In January I shared photos of the Cushman Library in Bernardston, MA. These were photos that I took in 2014 and never got around to posting. The Cushman is a public library was built in 1862.

Yesterday I posted about an unplanned visit to NYU’s Bobst Library in Manhattan. This academic library was built in 1973.

Although these two libraries were built over 100 years apart and for different purposes, I was struck by their similarities in appearance. They’re both imposing, red square-like structures. Both communicate the value of the books and knowledge they hold inside.


6 comments

  1. Ooh! I need to check out Maybe You Should Talk to Someone. I just started going to therapy for the first time since I was in college. It’s wonderful! I’m glad to hear you enjoyed The Sundown Motel and The Southern Book Club’s Guide to Slaying Vampires! I need to go pick those two up the next time I make a trip to my local bookshop!

    • Good for you! Glad to hear it. The Southern Book Club’s Guide to Slaying Vampires comes out on April 7th. I forgot to add that and just updated the post. I look forward to hearing what you think about it.

    • I bet it did! What a fascinating discussion you all must have had. I’m already tempted to re-read it because there are so many things about it still tickling my brain.

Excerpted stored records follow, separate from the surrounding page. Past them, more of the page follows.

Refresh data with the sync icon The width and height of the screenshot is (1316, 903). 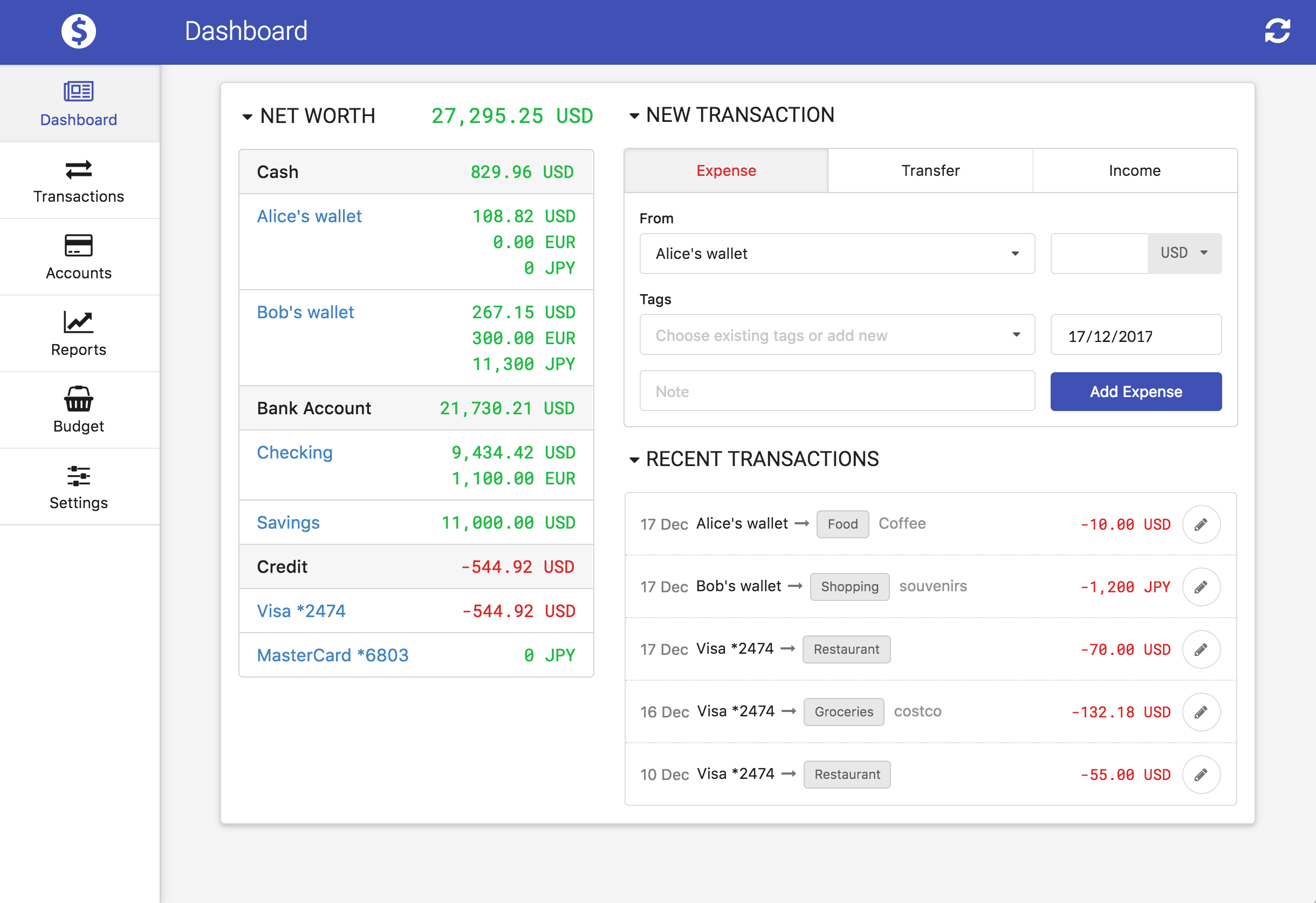click(x=1278, y=32)
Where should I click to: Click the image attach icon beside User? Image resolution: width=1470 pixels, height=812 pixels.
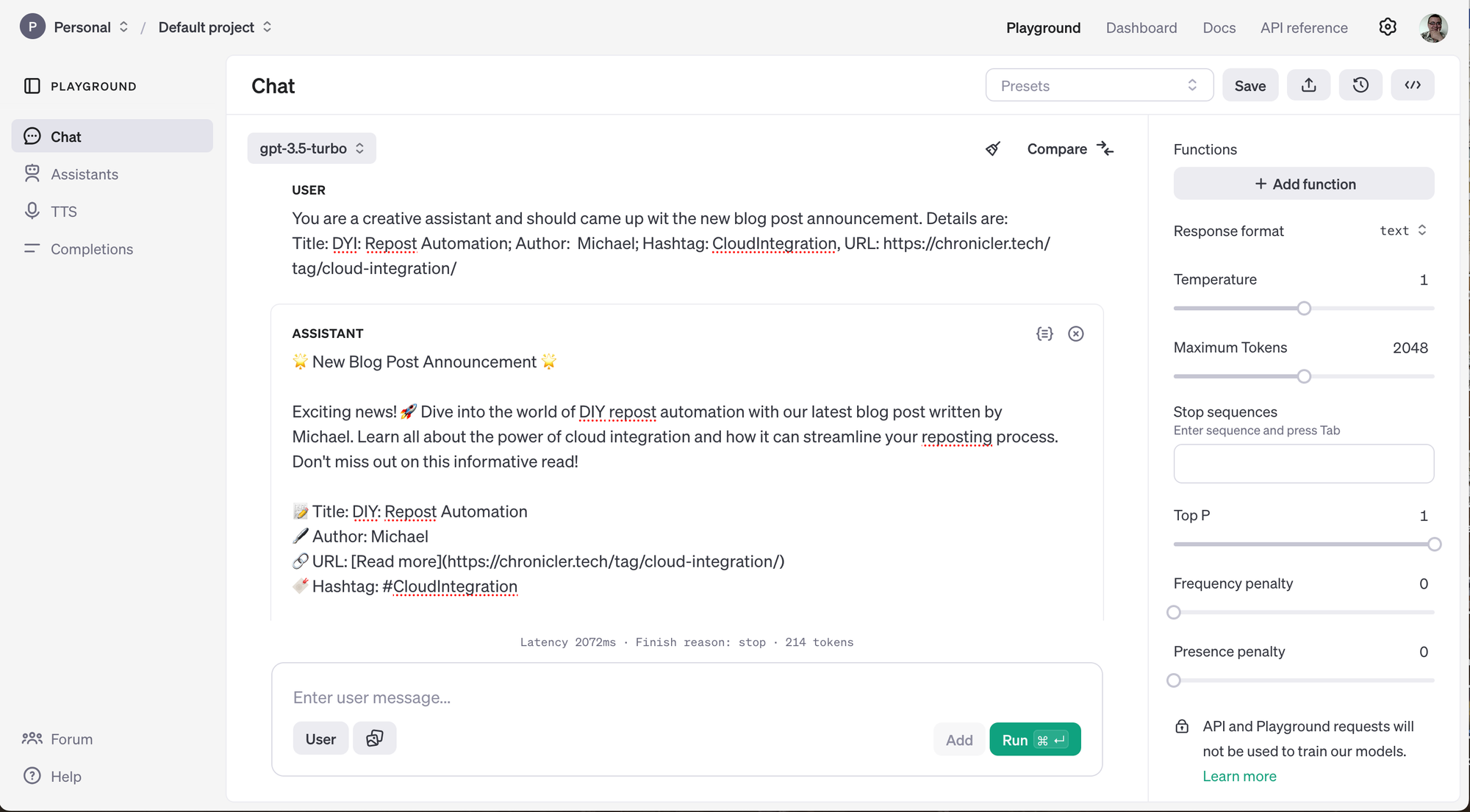tap(374, 739)
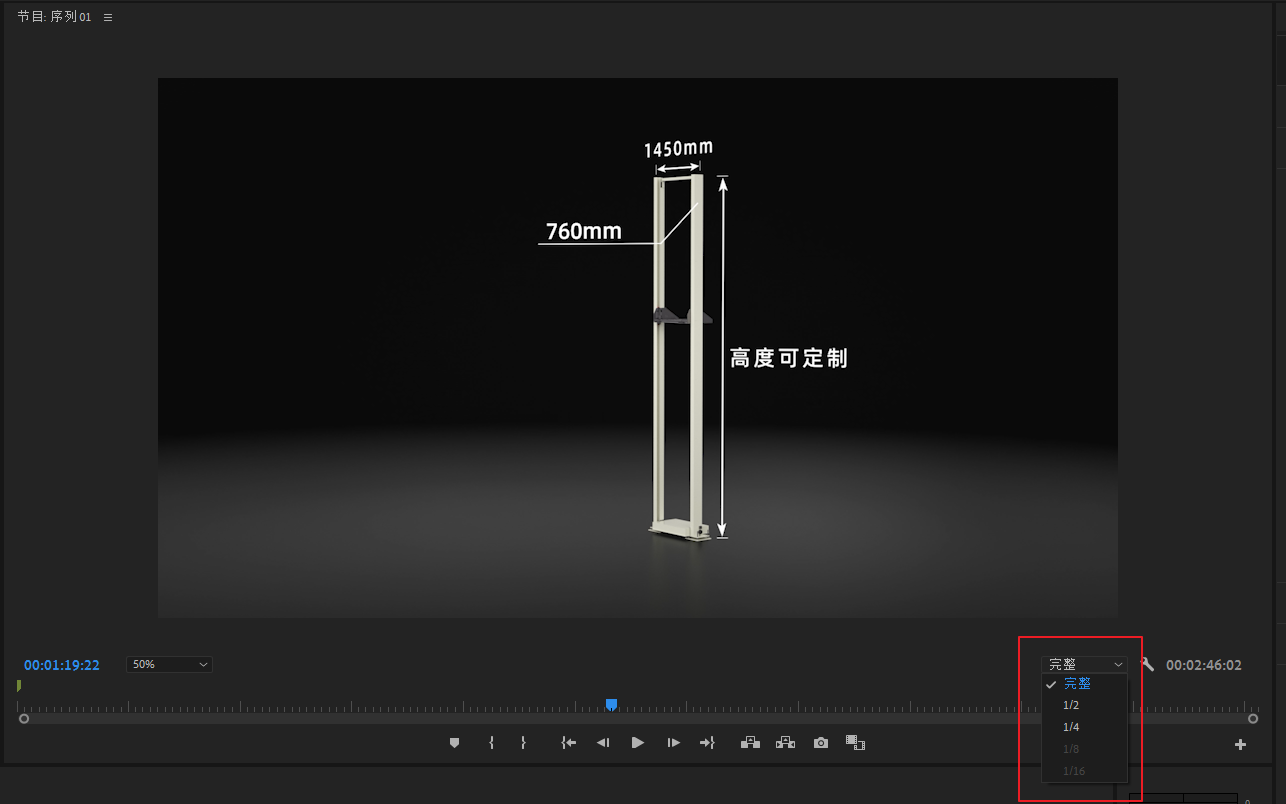Click the Mark In bracket icon
The height and width of the screenshot is (804, 1286).
tap(491, 743)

  2. Wow, what a great reading month for you, Chris!

    I also read and loved Becoming (on audio) and, of course, Drive Your Plow …

    And Lucy Barton, You Should Talk to Someone, and End of Your Life Book Club are all high on my TBR list. I actually (finally) started End of Your Life Book Club on a plane in November (I had mistakenly packed the book I was reading), but once we landed and I had my book back, I set it aside – I really need to get back to it! Immersed in Booktopia reading for now!

    Hope the rest of your reading year is just as good! Can’t wait to see you and Emily at Booktopia!!